Amino acids not required for building proteins are de-aminated in the liver, that is, their nitrogen is removed and the residue is used in the same way as carbohydrate, namely Oxidized, or converted to glycogen and stored.
Storage of digested food
If the quantity of food taken in exceeds the energy requirements of the body or the demand for structural materials, it is stored in one of the following ways:
(a) Glucose. The concentration of glucose in the blood of a person who has not eaten for eight hours is usually between 90 and 100 mg/100 cm3 blood. After a meal containing carbohydrate, the blood sugar level may rise to 140 mg/100 cm but two hours later, the level returns to about 95 mg. The sugar not required immediately for the energy supply in the cells is converted in the liver and in the muscles to glycogen.
The glycogen molecule is built up by combining many glucose molecules in a long branching chain rather similar to the starch molecule. About 100g of this insoluble glycogen is stored in the liver and about 300 g in the muscles. When the blood sugar level falls below 80 mg/100 cm3, the liver converts its glycogen back to glucose and releases it into the circulation.
The muscle glycogen is not normally returned to the circulation but is used by active muscle as a source of energy in much the same way as glucose. The glycogen in the liver is a "short-term store, sufficient for about only six hours if no other glucose supply is available. Excess glucose not stored as glycogen is converted to fat and stored in the fat cells of the fat depots.
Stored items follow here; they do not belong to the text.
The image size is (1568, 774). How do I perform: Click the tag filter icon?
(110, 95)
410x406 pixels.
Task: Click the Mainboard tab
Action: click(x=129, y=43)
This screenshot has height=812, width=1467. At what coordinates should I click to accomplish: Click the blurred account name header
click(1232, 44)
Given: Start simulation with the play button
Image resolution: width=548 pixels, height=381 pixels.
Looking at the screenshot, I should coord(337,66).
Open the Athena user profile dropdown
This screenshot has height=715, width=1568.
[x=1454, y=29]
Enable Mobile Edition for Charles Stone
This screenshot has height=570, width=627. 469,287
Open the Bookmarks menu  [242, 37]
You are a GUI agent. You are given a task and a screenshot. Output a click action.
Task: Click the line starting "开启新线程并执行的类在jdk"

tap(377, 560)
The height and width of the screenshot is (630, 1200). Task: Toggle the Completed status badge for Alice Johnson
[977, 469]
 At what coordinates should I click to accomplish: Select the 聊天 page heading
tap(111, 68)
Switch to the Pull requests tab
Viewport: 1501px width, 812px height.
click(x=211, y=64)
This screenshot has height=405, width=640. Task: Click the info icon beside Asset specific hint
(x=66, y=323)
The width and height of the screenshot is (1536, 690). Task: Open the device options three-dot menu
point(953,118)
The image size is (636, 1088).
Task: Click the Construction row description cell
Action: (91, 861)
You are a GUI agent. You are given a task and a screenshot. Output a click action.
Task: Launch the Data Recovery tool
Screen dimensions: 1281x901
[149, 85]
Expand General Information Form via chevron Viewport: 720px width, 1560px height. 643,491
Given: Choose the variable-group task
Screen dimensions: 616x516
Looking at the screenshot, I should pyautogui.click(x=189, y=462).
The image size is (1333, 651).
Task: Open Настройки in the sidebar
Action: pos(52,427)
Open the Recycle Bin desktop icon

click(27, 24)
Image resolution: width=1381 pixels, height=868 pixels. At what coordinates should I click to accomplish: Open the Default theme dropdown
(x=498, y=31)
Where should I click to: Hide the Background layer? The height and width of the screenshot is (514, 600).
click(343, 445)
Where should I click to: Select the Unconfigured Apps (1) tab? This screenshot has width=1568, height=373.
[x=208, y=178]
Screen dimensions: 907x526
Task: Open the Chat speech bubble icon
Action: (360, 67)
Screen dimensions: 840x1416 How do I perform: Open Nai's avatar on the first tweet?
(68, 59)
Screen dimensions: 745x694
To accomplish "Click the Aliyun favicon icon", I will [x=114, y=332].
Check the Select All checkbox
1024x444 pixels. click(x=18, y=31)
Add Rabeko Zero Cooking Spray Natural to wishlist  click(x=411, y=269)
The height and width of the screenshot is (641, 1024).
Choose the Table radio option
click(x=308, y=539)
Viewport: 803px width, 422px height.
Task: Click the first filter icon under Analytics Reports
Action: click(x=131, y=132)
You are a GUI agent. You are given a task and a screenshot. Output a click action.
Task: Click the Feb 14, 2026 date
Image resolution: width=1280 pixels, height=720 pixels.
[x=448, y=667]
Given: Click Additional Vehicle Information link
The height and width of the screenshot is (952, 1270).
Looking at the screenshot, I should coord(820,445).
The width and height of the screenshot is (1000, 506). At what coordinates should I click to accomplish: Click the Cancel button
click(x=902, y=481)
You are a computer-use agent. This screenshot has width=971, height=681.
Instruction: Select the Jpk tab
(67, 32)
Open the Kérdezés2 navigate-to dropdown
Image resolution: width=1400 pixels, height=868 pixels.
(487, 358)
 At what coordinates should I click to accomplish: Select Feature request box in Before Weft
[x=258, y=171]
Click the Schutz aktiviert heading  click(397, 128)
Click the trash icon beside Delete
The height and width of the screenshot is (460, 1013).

(b) Fats. Certain cells can accumulate drops of fat in their cytoplasm. As these drops increase in size and number, they join together to form one large globule of fat in the middle of the cell, pushing the cytoplasm into a thin layer and the nucleus to one side. Groups of fat cells form adipose tissue beneath the skin and in the connective tissue of most organs.
Unlike glycogen, there is no limit to the amount of fat stored and because of its high energy value it is an important reserve of energy-giving food.
(c) Amino acids. Amino acids are not stored in the body. Those not used in protein formation are deaminated. The protein of the liver and tissues can act as a kind of protein store to maintain the protein level in the blood but absence of protein in the diet soon leads to serious disorders.
The rate of oxidation of glucose and its conversion to glycogen or fat is controlled by hormones. When intake of carbohydrate and fat exceeds the energy requirements of the body, the excess will be stored mainly as fat. Some people never seem to get fat no matter how much they eat, while others start to lay down fat when their intake only marginally exceeds their needs. Putting on weight is unquestionably the result of eating more food than the body needs but it is not clear why in- divisible should differ so much in their reaction. The explanation probably lies in the hormonal balance which, to some extent, is determined by heredity. A slimming diet designed to reduce calorie intake must, nevertheless, always include the essential amino acids, vitamins, mineral salts and certain essential fatty acids.